1

I'm currently trying to tune the performance of a few of my scripts a little bit and it seems that the bottleneck is always the actual insert into the DB (=MSSQL) with the pandas to_sql function.

One factor which plays into this is mssql's parameter limit of 2100.

I establish my connection with sqlalchemy (with the mssql + pyodbc flavour):

engine = sqlalchemy.create_engine("mssql+pyodbc:///?odbc_connect=%s" % params, fast_executemany=True)

When inserting I use a chunksize (so I stay below the parameter limit and method="multi"):

dataframe_audit.to_sql(name="Audit", con=connection, if_exists='append', method="multi",
                               chunksize=50, index=False)

This leads to the following (unfortunately extremely inconsistent) performance: enter image description here

I'm not sure what to think of this exactly:

  • Inconstistency seems to stem from the DB Server itself
  • A greater chunksize seems not to translate to a better performance (seems to be the other way round!?)
  • Maybe I should switch from pyodbc to turbodbc (according to some posts it yields better performance)

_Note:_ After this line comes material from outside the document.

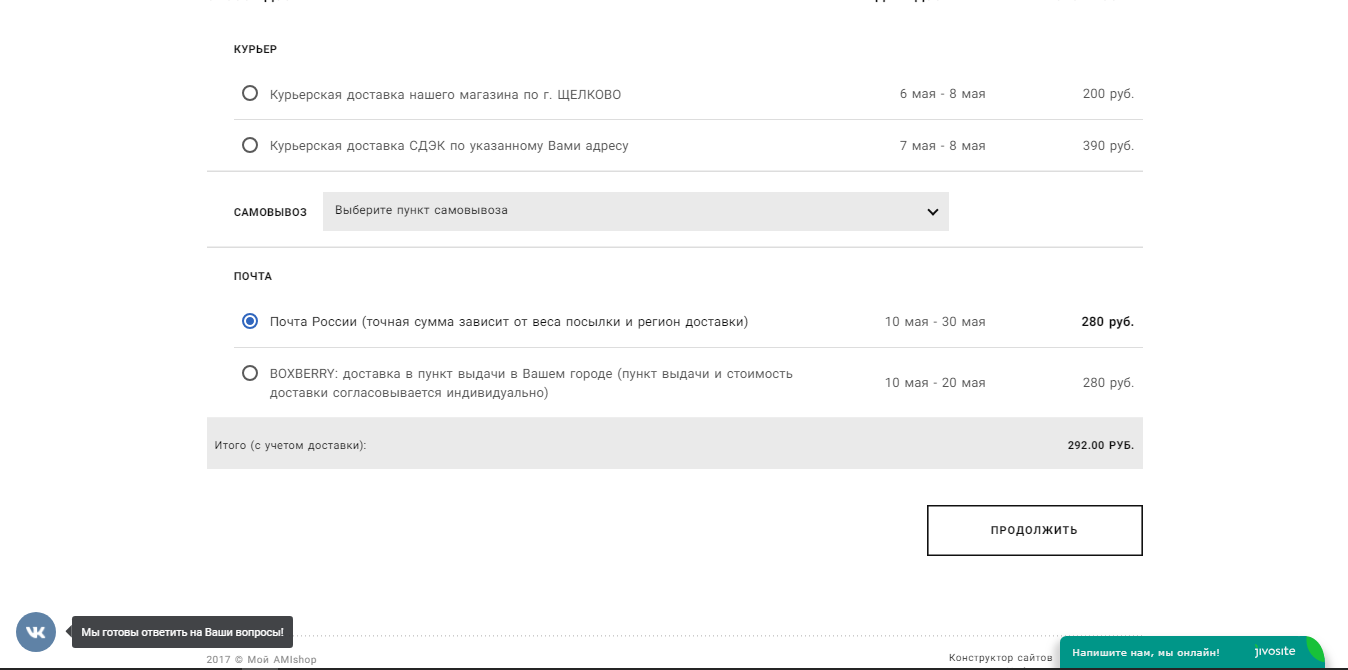Click the 'Напишите нам, мы онлайн!' chat text
The width and height of the screenshot is (1348, 670).
coord(1146,653)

Any ideas to get a better insert performance for my DataFrames?

zeitghaist
  • 89
  • 9

1 Answers1

2

If you are using the most recent version of pyodbc with ODBC Driver 17 for SQL Server and fast_executemany=True in your SQLAlchemy create_engine call then you should be using method=None (the default) in your to_sql call. That will allow pyodbc to use an ODBC parameter array and give you the best performance under that setup. You will not hit the SQL Server stored procedure limit of 2100 parameters (unless your DataFrame has ~2100 columns). The only limit you would face would be if your Python process does not have sufficient memory available to build the entire parameter array before sending it to the SQL Server.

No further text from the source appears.